History has passed from this Villa
Situated in a panoramic position in the upper part of Corso degli Inglesi, designed by engineer Pietro Agosti in 1905, it was completed in 1909.
The castle is a central plan building with a large circular entrance entirely built in rusticated stone and inspired by an English Art Nouveau style of austere and modern forms with a vaguely neo-Gothic general imprint.
The Capo Nero quarry provided the building material. It was purchased by the nobleman John Horace Savile, fifth Earl of Mexbourough. Initially called "Villa Sylvia Mexborough" in honour of his second wife, Sylvia Cecilia Maria de Serantoni (widow Clark, previous owner), of Lucchese origins, married in 1906.
Because of his military career, the Count had spent many years in the East, so much so as to embrace the Buddhist religion at the beginning of the 20th century. Therefore, on the death of his wife in 1915, the 72-year-old count married the young widow Anne Ritche in January 1916 and decided to rename the castle to "Devachan".
This term comes from the Tibetan 'bde-wa-ca', and indicates in Theosophy the state of consciousness in which the Ego finds himself after the death of his body before reincarnating, in a condition of illusory bliss. Only six months after his third marriage, in June 1916, the Count made his wife widowed again.
The large wrought iron gate overlooking Corso Inglesi came, with other objects of various kinds, from the residence "La Capponcina" by Gabriele D'Annunzio, who had been forced to sell it due to one of his frequent failures and was then bought back by Lord Mexbourough from an antique dealer.
After being removed from its original location, the gate is now located at the entrance of a villa in Via Ludovico Ariosto.
The castle was surrounded by a vast park, now practically disappeared, which was designed and built by the famous gardener Lodovico Winter, who decorated it with numerous statues of oriental gods, stone lions and a bronze door that opened on a spring.
The access to the building consisted of a large circular entrance with four monolithic columns in jasper, from which one entered a large hall decorated with rich and sumptuous Art Nouveau furniture of distinctly oriental inspiration.
When a few years later the Turin commander and businessman Edoardo Mercegaglia became the owner of the castle, he granted it to the Italian Government to make it the seat of the Sanremo Conference (also known as the International Straits Conference) between 19 April and 24 April 1920.
The Conference was attended by the Italian, English, French and Greek Prime Ministers with some representatives of their governments, two Belgian ministers, three ambassadors and many high military leaders of the powers that had participated in the world war that had just ended, including two Japanese generals.
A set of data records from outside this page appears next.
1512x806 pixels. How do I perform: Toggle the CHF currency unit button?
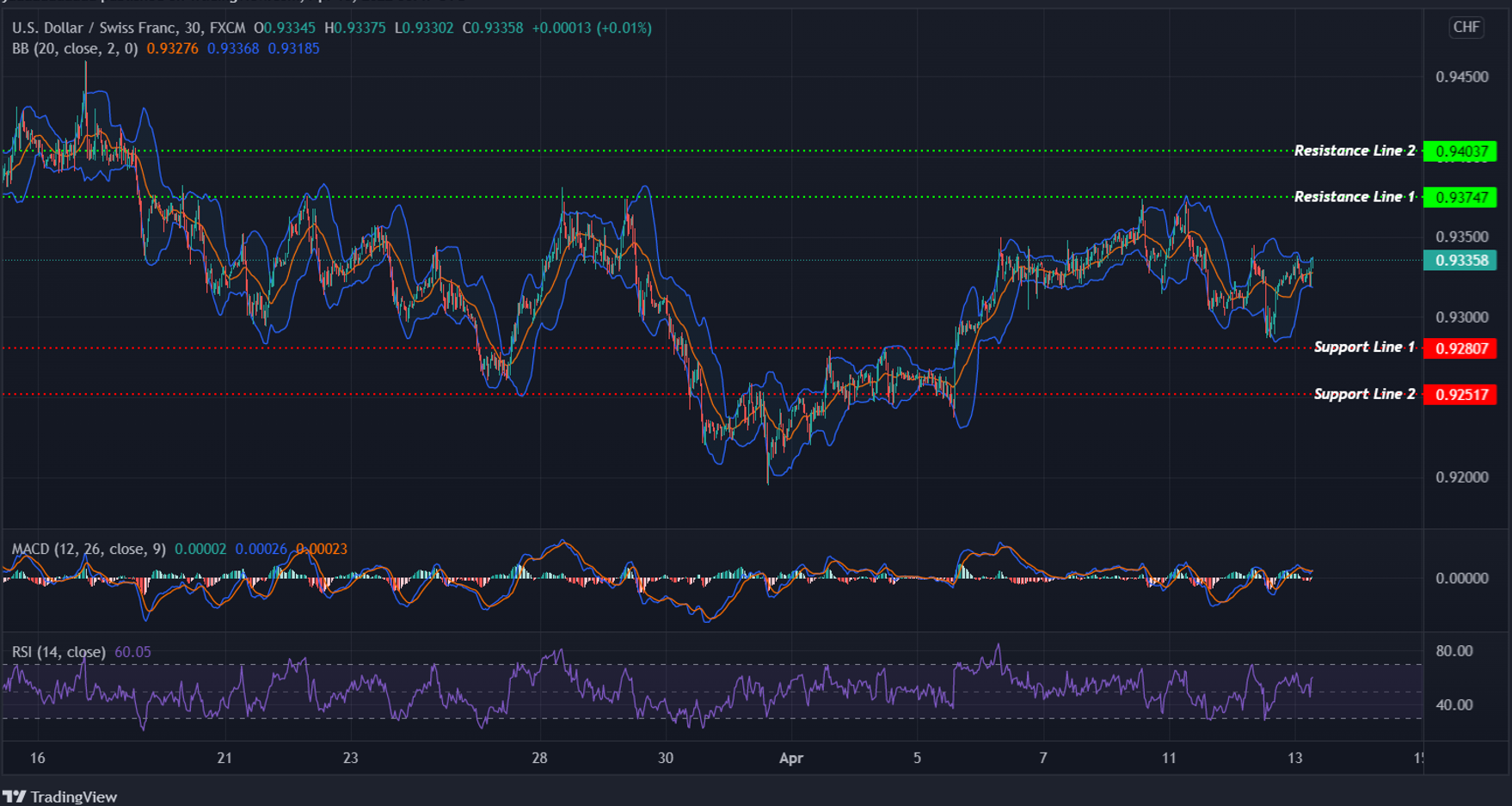point(1466,27)
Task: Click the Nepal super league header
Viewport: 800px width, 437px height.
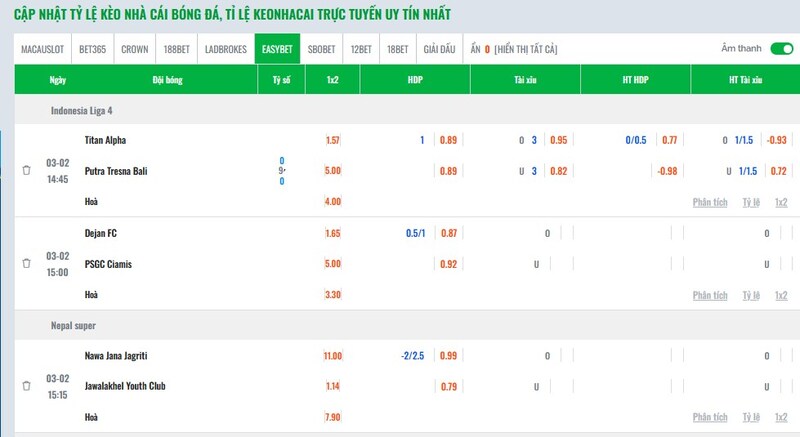Action: 76,326
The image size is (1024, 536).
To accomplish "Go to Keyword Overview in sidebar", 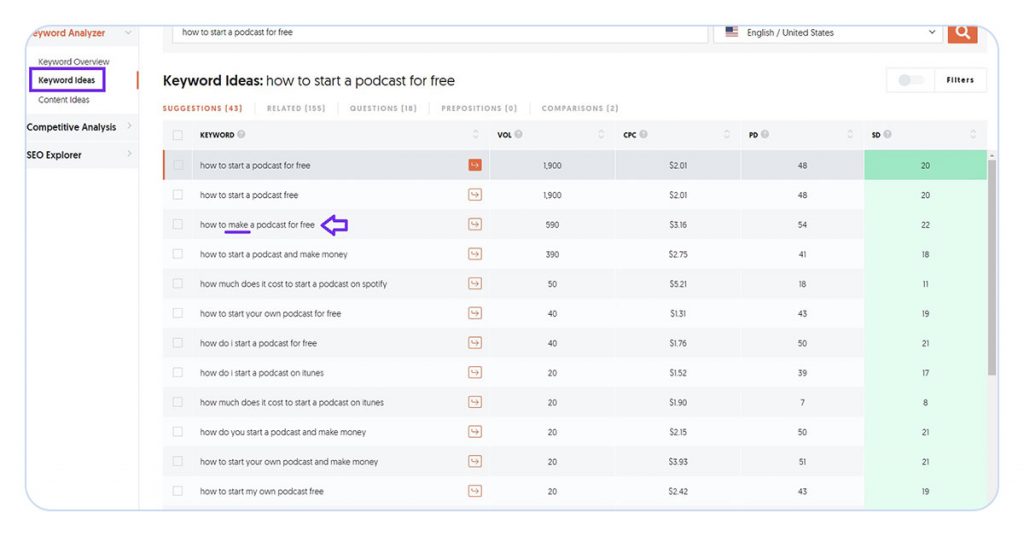I will tap(74, 62).
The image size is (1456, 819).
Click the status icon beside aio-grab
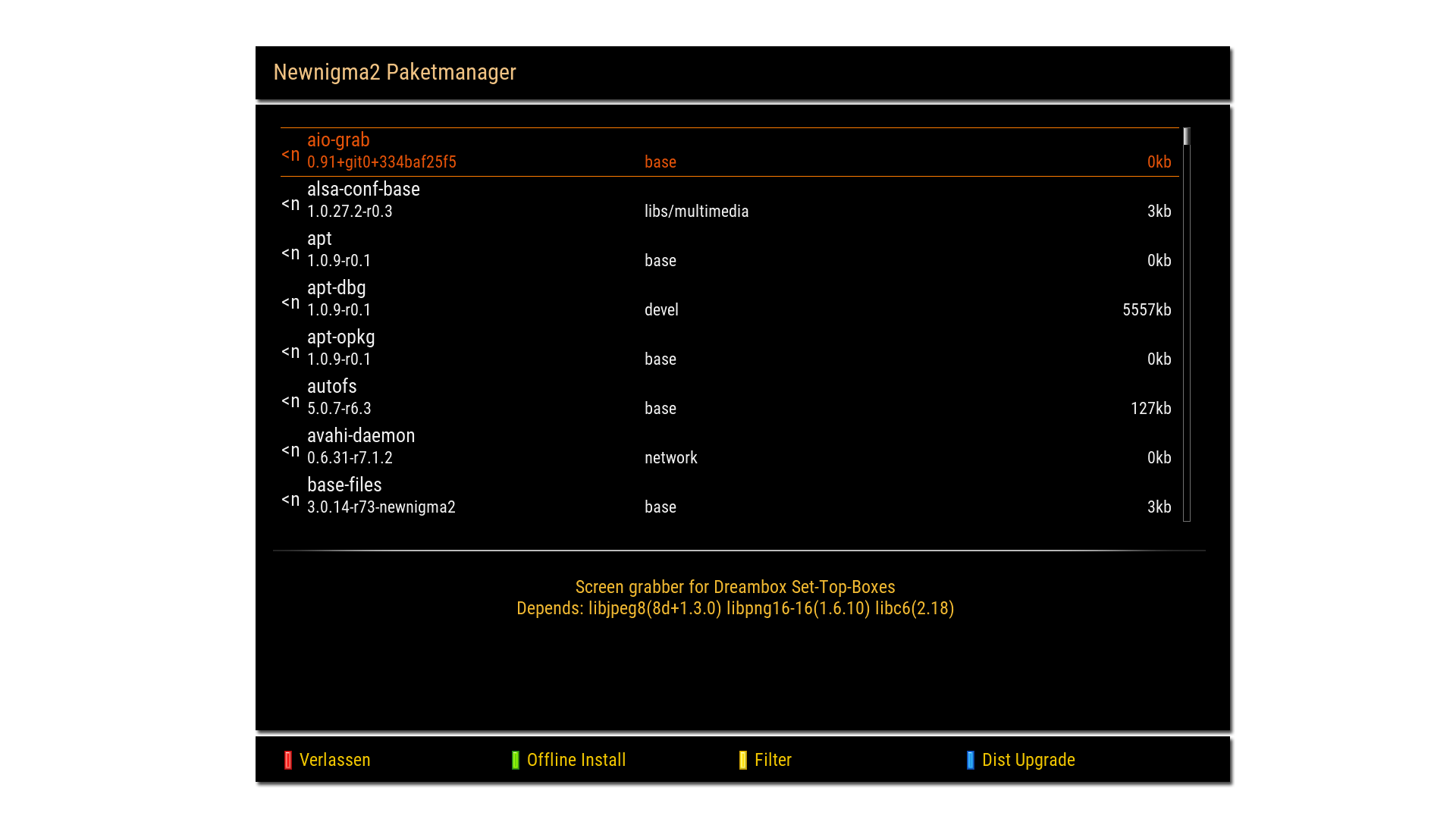click(x=290, y=155)
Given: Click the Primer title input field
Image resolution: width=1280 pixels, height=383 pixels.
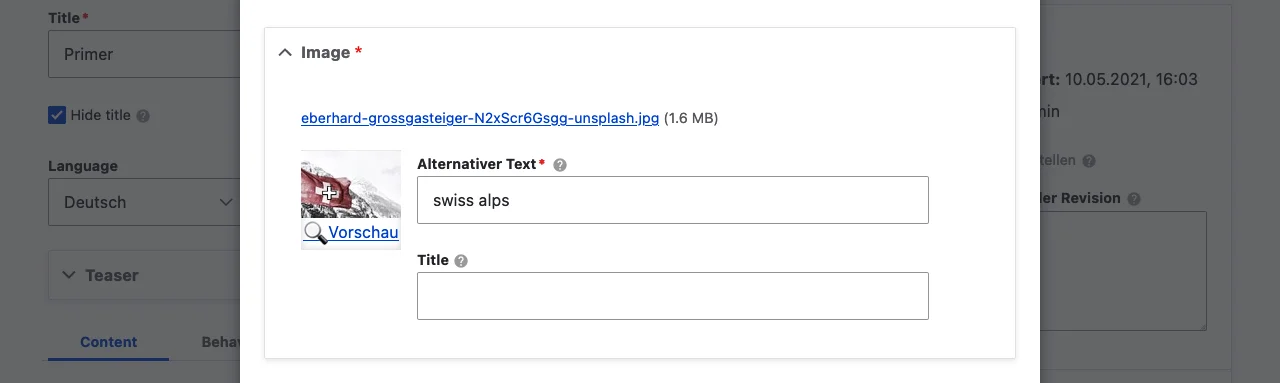Looking at the screenshot, I should (x=144, y=54).
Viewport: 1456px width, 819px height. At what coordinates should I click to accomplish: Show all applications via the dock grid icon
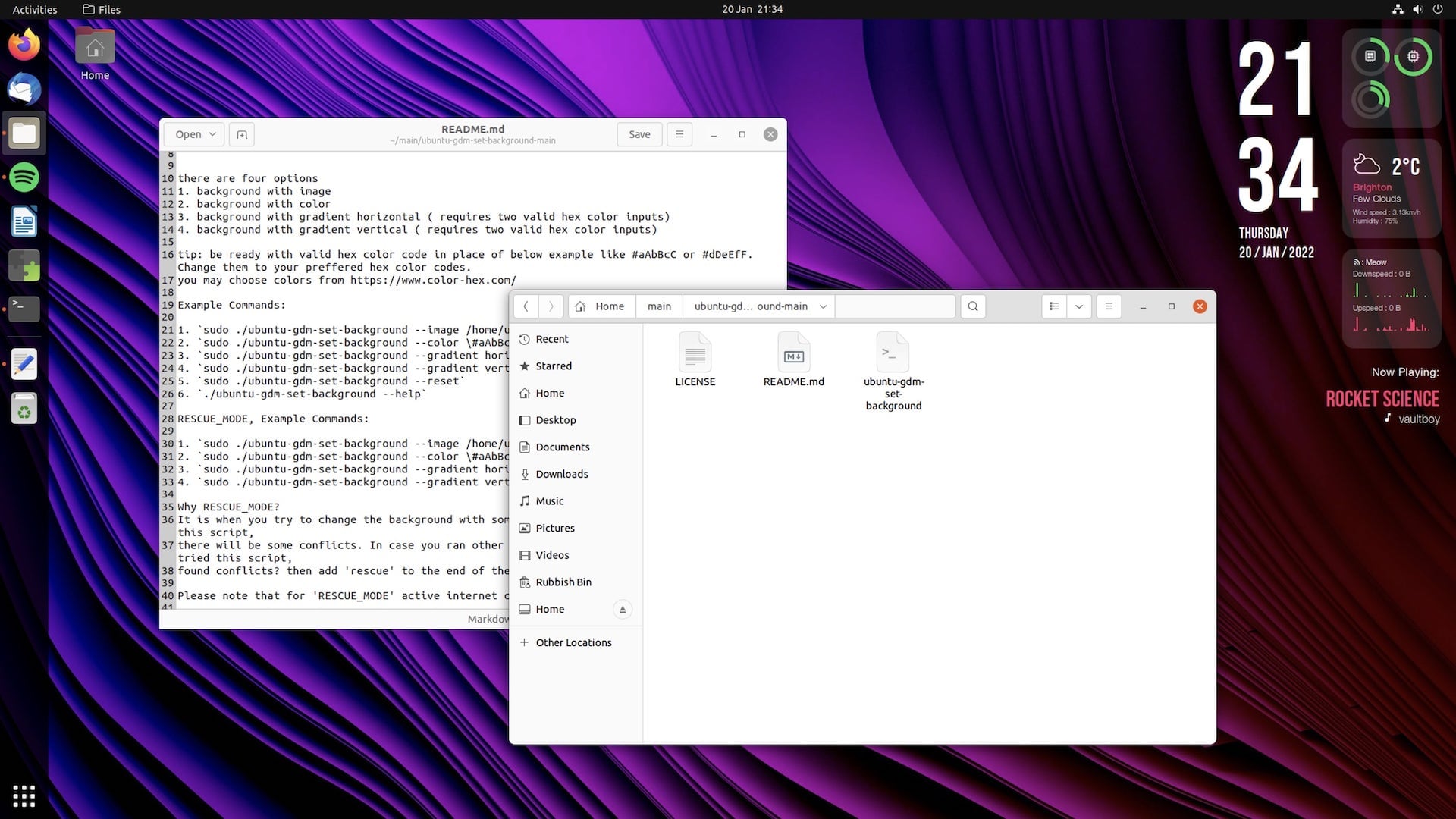click(x=24, y=795)
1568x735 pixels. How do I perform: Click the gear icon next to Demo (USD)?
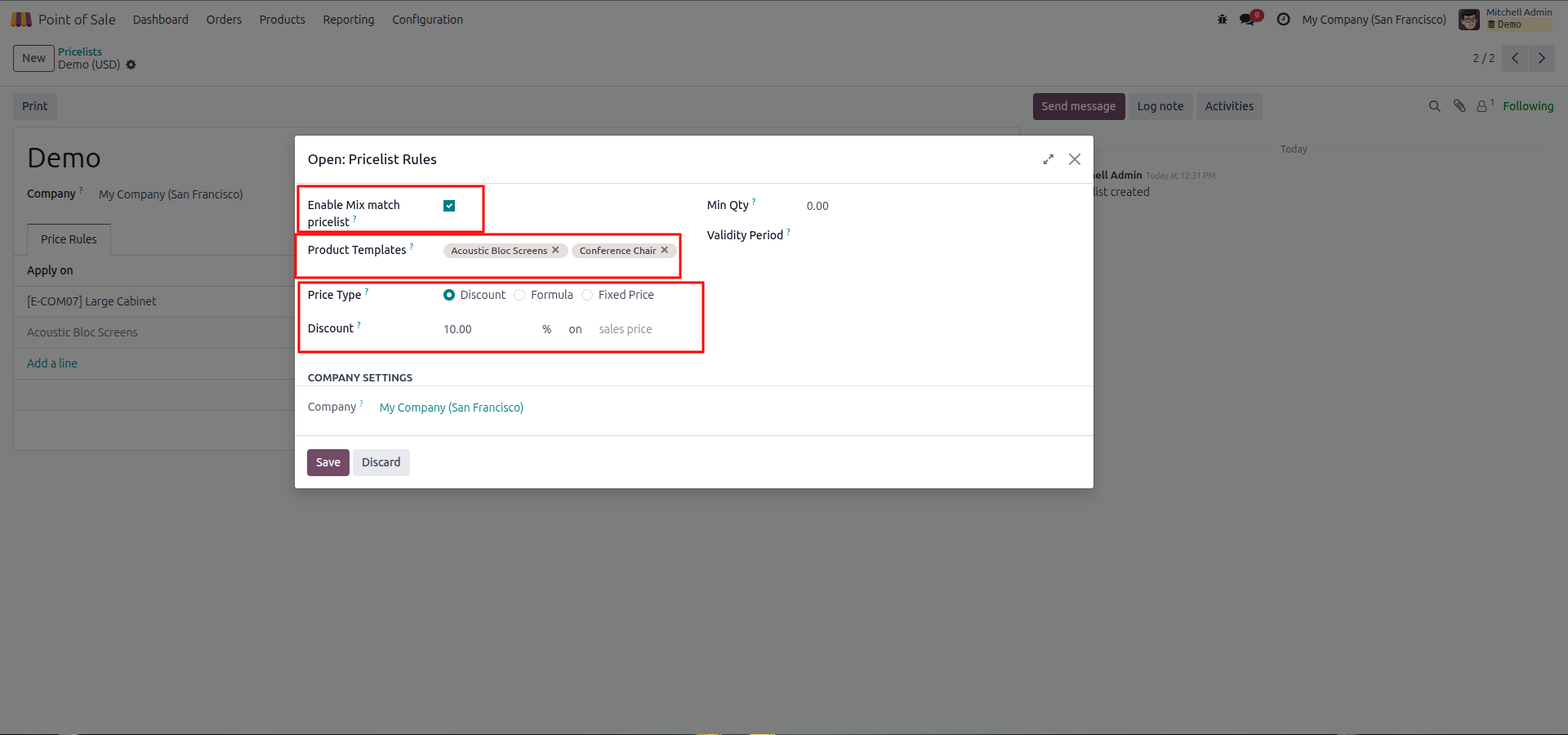tap(131, 65)
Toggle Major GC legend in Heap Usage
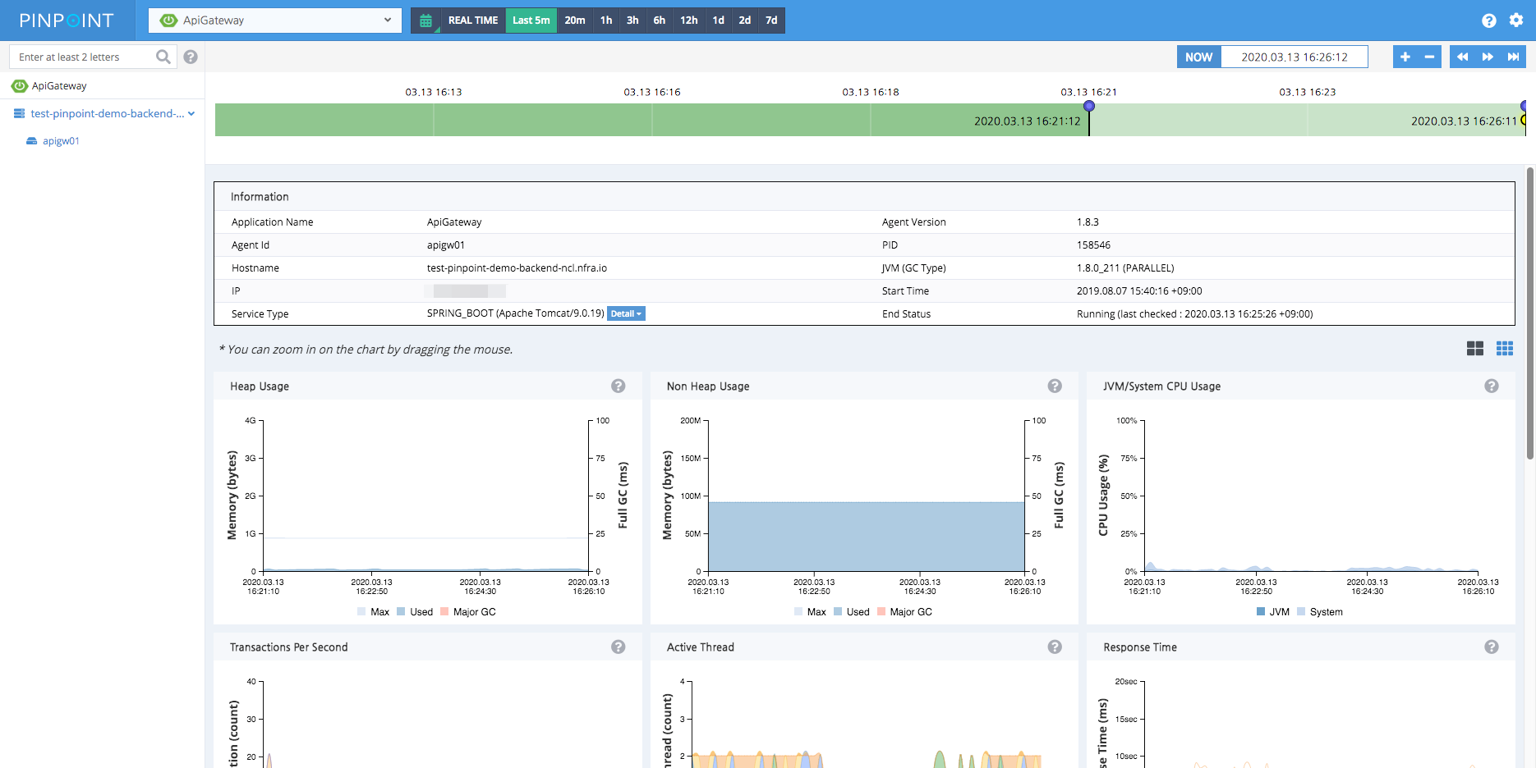 pyautogui.click(x=468, y=612)
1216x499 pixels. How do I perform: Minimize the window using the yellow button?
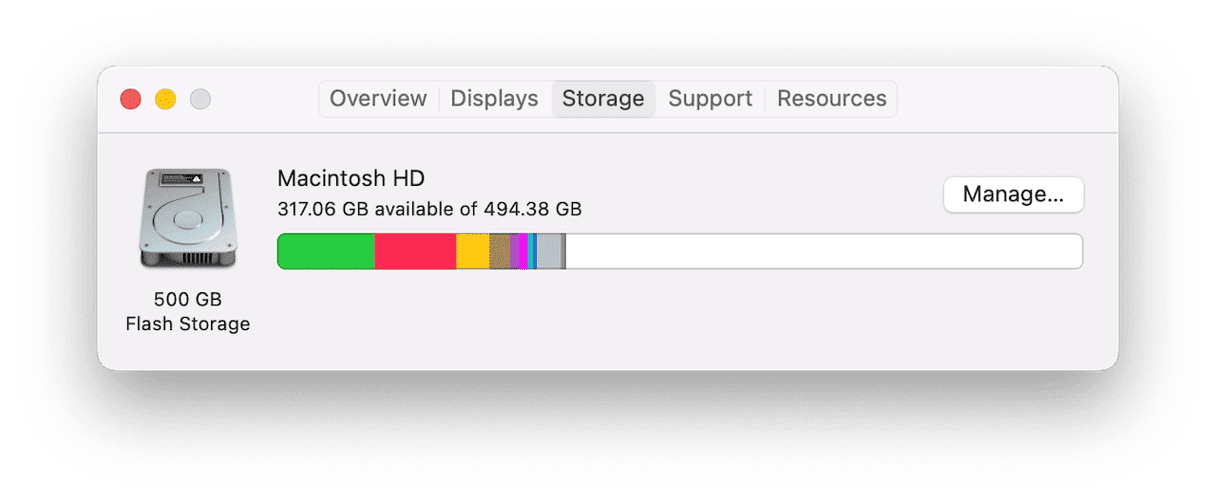point(166,99)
During the conference, dedicated to the thorny problems linked to the division of the territories belonging to the dissolved Ottoman Empire, important decisions were taken regarding the internationalisation of the Straits, the assignment of mandates on Middle Eastern territories to France and Great Britain, to a series of oil concessions and the issue of German disarmament, while, despite Italian hopes, nothing was decided about Fiume (Rijeka), because of the situation that had arisen in that area following the D'Annunzian occupation of Rijeka, and which would have fuelled the myth of the "mutilated victory".
From Fiume, a very annoyed Gabriele d'Annunzio sent to the participants of the conference the famous missive "Ai biscazzieri di Sanremo" (To the gamblers of Sanremo), defining among other things the castle as a big villa of bad taste. In spite of this judgement, in the following years D'Annunzio bought, at a judicial auction, part of the original Louis XVI style furniture present in the castle [without source].
In the following years the castle changed hands several times: first it was sold to a wealthy and cultured Piedmontese, Roberto Cibrario, then it became the property of Colonel Spencer Stenfield, who married an attractive Russian opera singer and became a point of reference for the local Orthodox community. Around the 1930s an Englishman, Mr. Archdale, commissioned a photographic campaign of the building.
During the Second World War, the castle became the seat of the SS city command during the German occupation of Sanremo.
After the war it was used for some years as a hotel under the name Hotel Castello Devachan.
Subsequently it was completely restructured and transformed into a residence, a function that the building still preserves today, having maintained only the original characteristics on the outside, while the interiors have been completely modified.